What success looks like: The disrupted pod is deleted and Kubernetes recreates it. The new pod reaches Ready state within the --expected-recovery-time window. The scenario exits with code 0.
{
"recovered": [
{
"pod_name": "nginx-test-7d9f8b6c4-xk2pq",
"namespace": "chaos-test",
"pod_rescheduling_time": 2.3,
"pod_readiness_time": 5.7,
"total_recovery_time": 8.0
}
],
"unrecovered": []
}
What failure looks like: The pod does not recover within the timeout. The scenario exits with a non-zero code and logs an error.
{
"recovered": [],
"unrecovered": [
{
"pod_name": "nginx-test-7d9f8b6c4-xk2pq",
"namespace": "chaos-test",
"pod_rescheduling_time": 0.0,
"pod_readiness_time": 0.0,
"total_recovery_time": 0.0
}
]
}
kubectl delete namespace chaos-test
krknctl clean
Whether you’re running your first scenario or building a production resilience pipeline, pick the journey that matches your goals:
| Journey | I want to… | Experience level | Tools needed |
|---|---|---|---|
| Metrics Validation | Automatically pass/fail based on Prometheus metrics | Intermediate | krknctl + Prometheus |
| Resilience Score | Generate a scored report to validate an environment | Intermediate | krknctl + Prometheus |
| Long-Term Storage | Store metrics across runs for regression analysis | Advanced | krknctl + Prometheus + Elasticsearch |
| Multi-Cluster Orchestration | Run chaos across multiple clusters or clouds | Advanced | krkn-operator |
Krkn-hub runs scenarios as container images — ideal for CI/CD pipelines. Each scenario is a pre-built image on quay.io/krkn-chaos/krkn-hub.
podman run --net=host \
-v ~/.kube/config:/home/krkn/.kube/config:Z \
-e NAMESPACE=default \
-e POD_LABEL="app=my-app" \
-d quay.io/krkn-chaos/krkn-hub:pod-scenarios
See the krkn-hub installation guide for full setup instructions.
Note: Krkn-hub runs one scenario type at a time per container.

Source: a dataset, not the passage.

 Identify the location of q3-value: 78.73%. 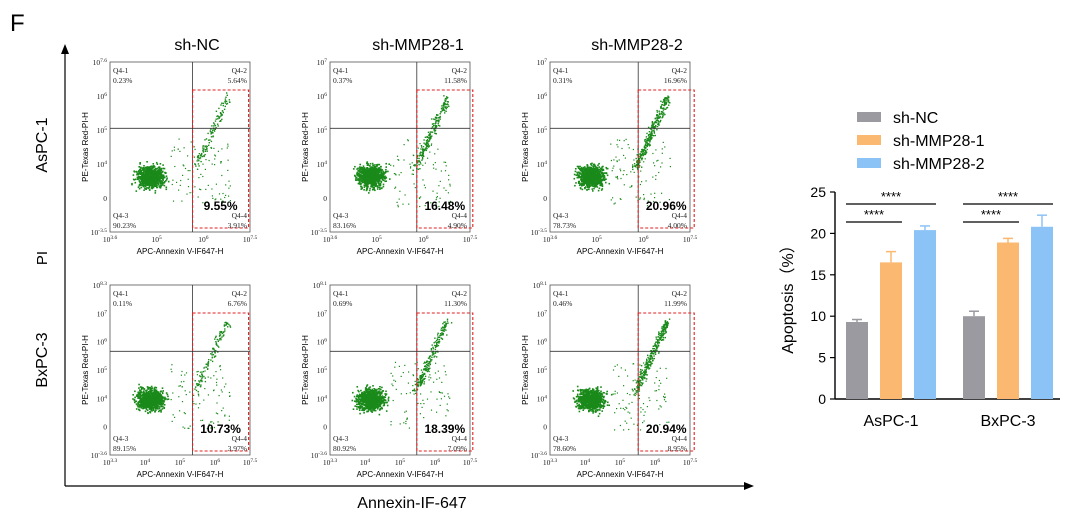
(564, 226).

Krkn is the core chaos engine — a Python program that can run multiple scenario types in a single execution using config files.
See the krkn installation guide and configuration hints to get started.
Note: Krkn allows running multiple different scenario types and scenario files in one execution, unlike krkn-hub and krknctl.
Run chaos and automatically evaluate Prometheus metrics for a clear pass or fail without manual inspection.
Persist metrics from every chaos run into Elasticsearch to compare behavior across releases, dates, or cluster configurations.
Generate a numerical score (0–100%) that represents how well your environment held up during chaos.
Run chaos scenarios across multiple clusters or cloud environments from a single control point using krkn-operator.